Should we deal differently for each category? How?
I looked at a few of the clips and it seems like people are flagging them up for things like bad quality which you’re supposed to use the No button for. So clearly there is confusion over when to use No and when to use Report.
Another thing is that choosing the “Other” option seems to assign it to the clip when the complaint could be about the sentence. There’s no way to specify.
In terms of what actions should be taken:
Flagging up a clip should count as a No vote for that user.
We’ve had users record 50 or 100 clips in a row of racist abuse. There needs to be some way of getting those other clips out of rotation quickly once a certain number have been flagged. Maybe if 3 different users flag 3 different clips by that user in a certain space of time it puts that user’s remaining clips in quarantine? It could be limited to apply only to users with new accounts or with no approved recordings.
Five votes for the same reason on a sentence removes it from rotation. Eventually there should be some way of viewing this in Sentence Collector and submitting a corrected one if necessary.
I’d like suggest to add admin/admins to manage the feedback. Sometimes people record well misspelled sentences. So, we can correct wrong sentences rather that losing recordings.
@nukeador ,
I would suggest an admin (admins) for that locales. That’s why I’m asking for. I don’t know how other locales are organised. For Kabyle, We have an important number of graduates from language departments that can help to correct. I’m planning a traning session for some (they are not techs) to help them with GitHub since there is no a suitable UI to correct.

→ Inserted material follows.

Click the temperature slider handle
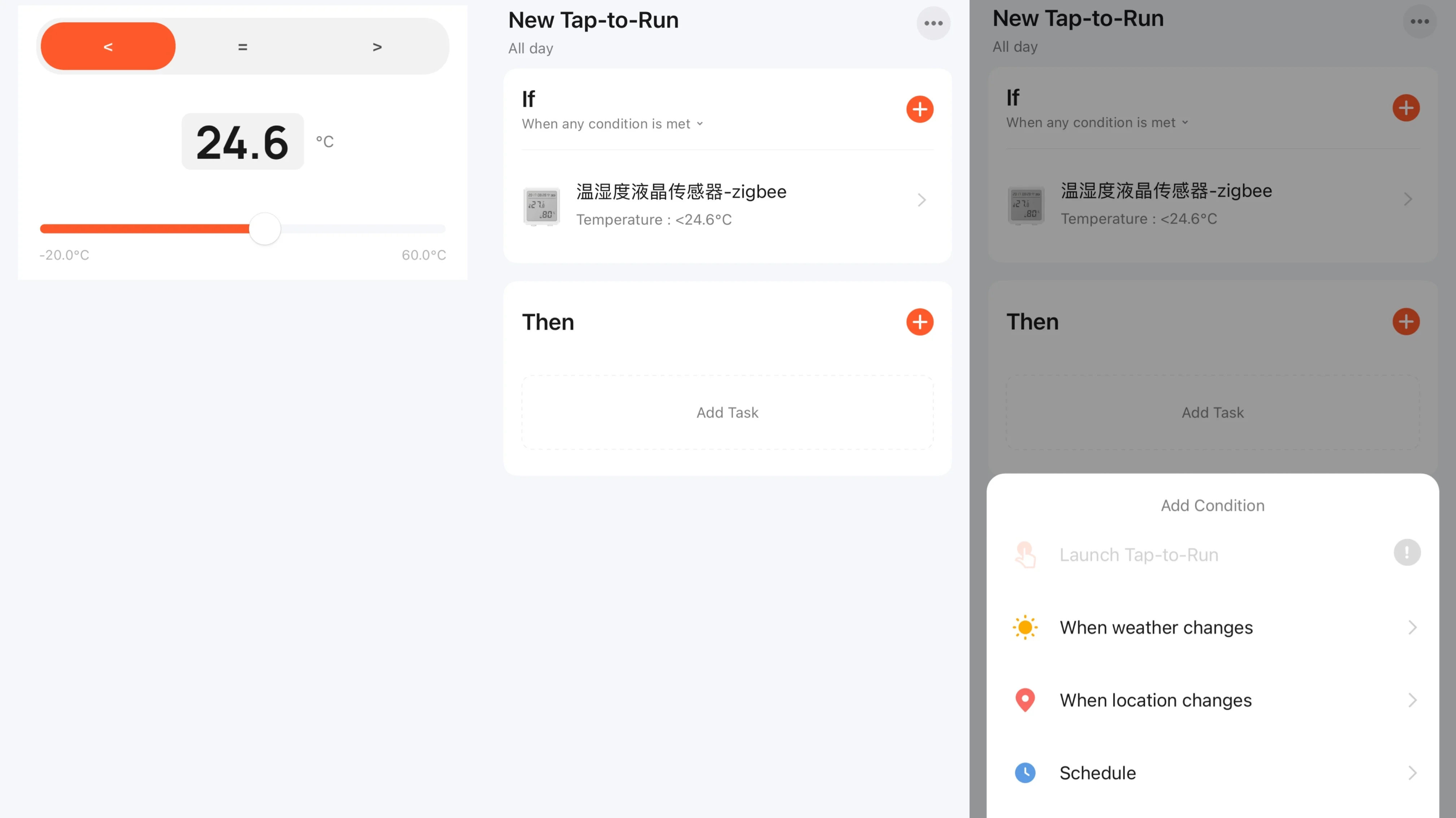 [265, 229]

NB: Some reported errors, actually aren’t.
@belkacem77 I think that’s a great Idea, I’m seeing some errors in the Portuguese corpus, I report the sentences, but nothing happens. If I had access to the repo, I could fix them and do a commit.
Has a policy for this been determined yet? Because now that a lot of the harder foreign words have been filtered out, I’m finding the most common reason I flag a sentence is because of poor grammar. Some examples:
In those days the councillors was called commissioners.

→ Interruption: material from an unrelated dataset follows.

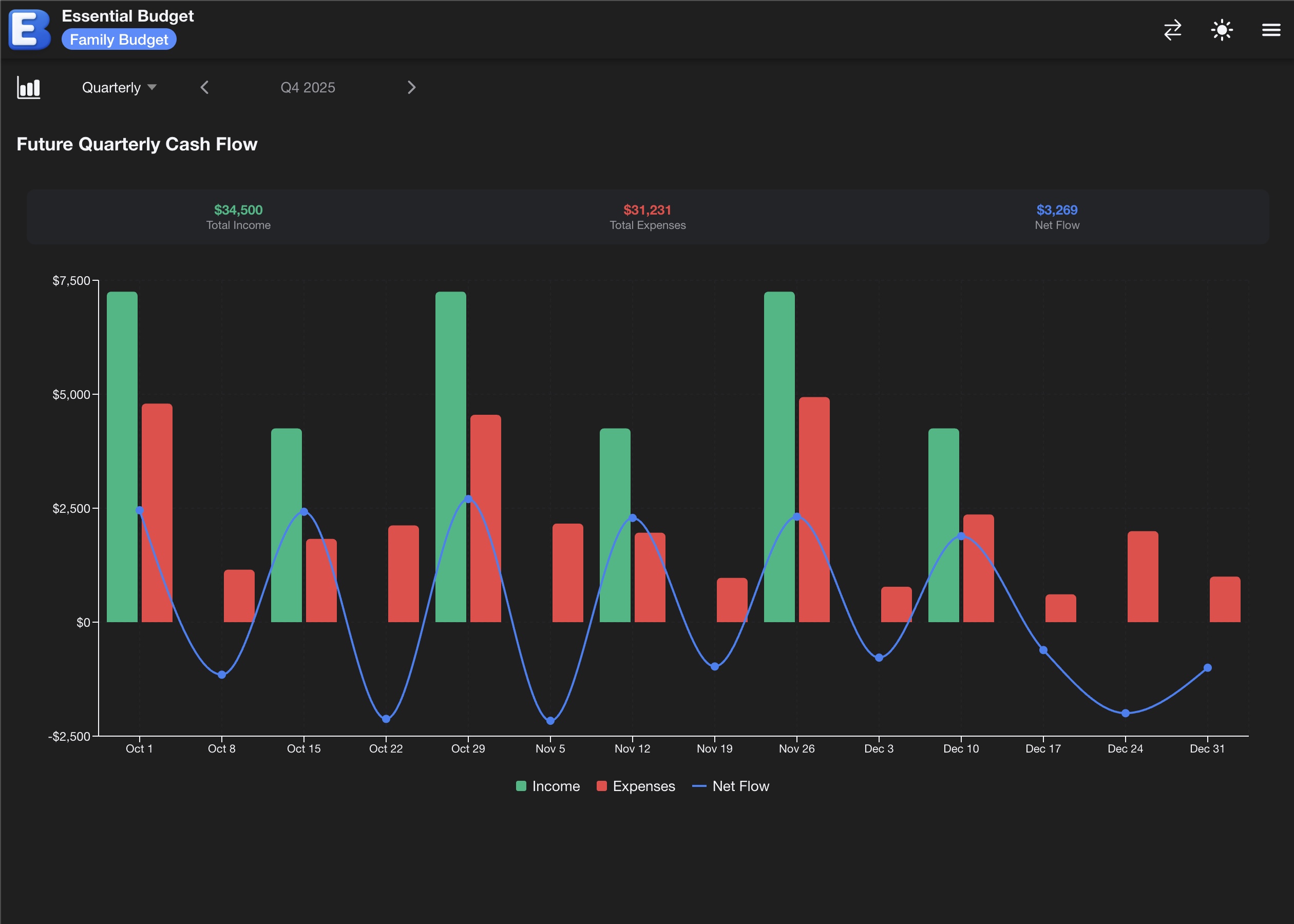Toggle Income series in the legend
Viewport: 1294px width, 924px height.
click(556, 786)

With these schools they creates the Easton Valley Community School District.
The storm caused severe flooding states such as New Jersey, New York and Pennsylvania.
The is the only line.
I can’t really think of a good way of automatically filtering these out, so I think the reporting function is really the only way. Of course, this requires someone to actually see it (which is a bad user experience) and flag it, by which time it’s probably already been recorded, but I really can’t think of a way to do it accurately without human review.
nukeador
(Rubén Martín [❌ taking a break from Mozilla])
13
Thanks for pinging back on this.
Since we have been moving our main dev around we haven’t been able to properly prioritize this feedback.
@mbranson is this something we can make sure we have in the backlog so it is properly triaged when we have time?

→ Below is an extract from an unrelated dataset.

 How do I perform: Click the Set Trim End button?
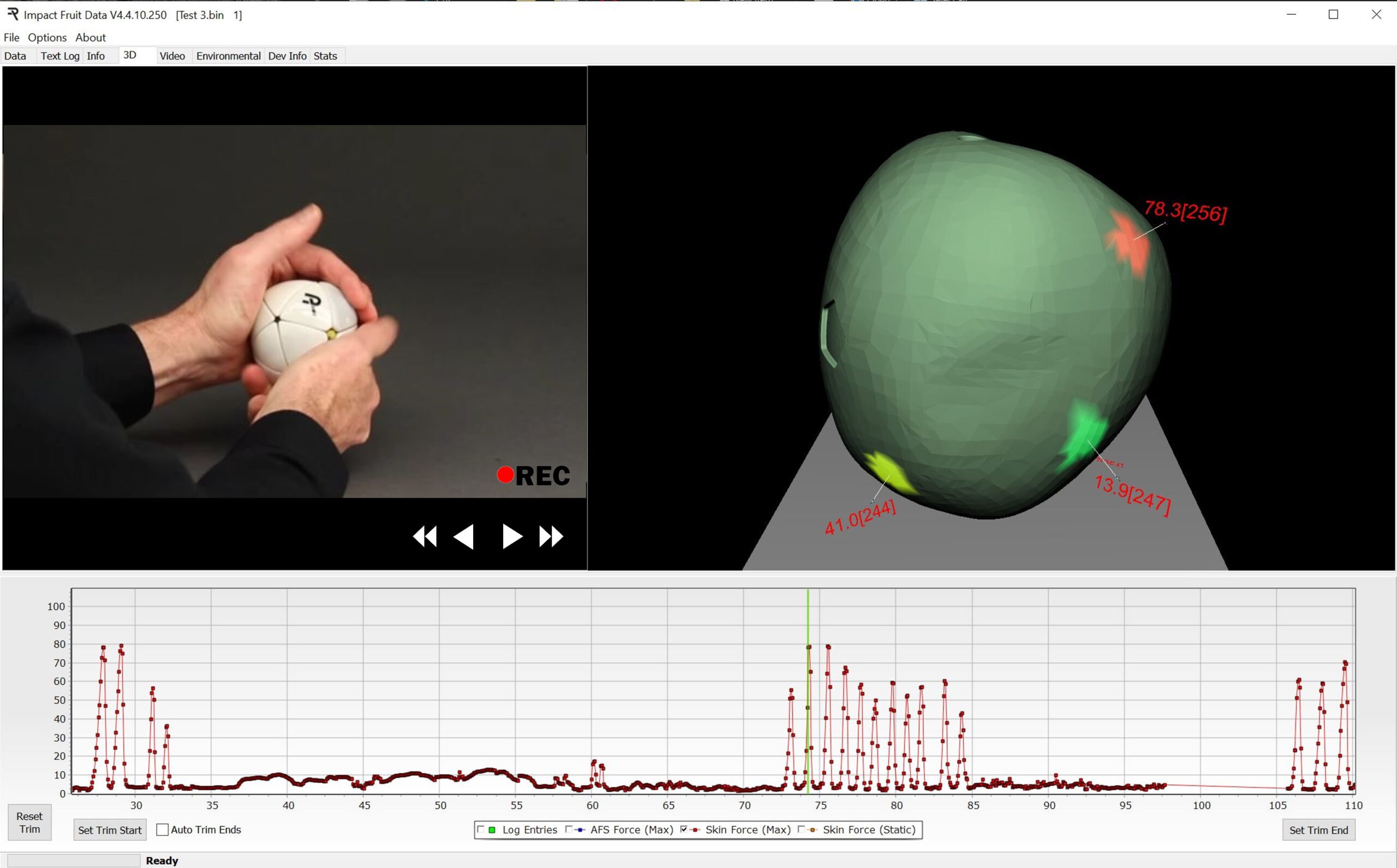point(1318,830)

Just realized I didn’t respond here, apologies! Yes, this is captured in our backlog and we’re working to prioritize this among various other needs / requests as part of 2020 planning. In the immediate future the Common Voice team focus is on infrastructure improvements, database optimization and releasing the latest dataset. In the meantime please keep providing feedback and proposals here, our goal is to incorporate these learnings into the reporting feature improvements.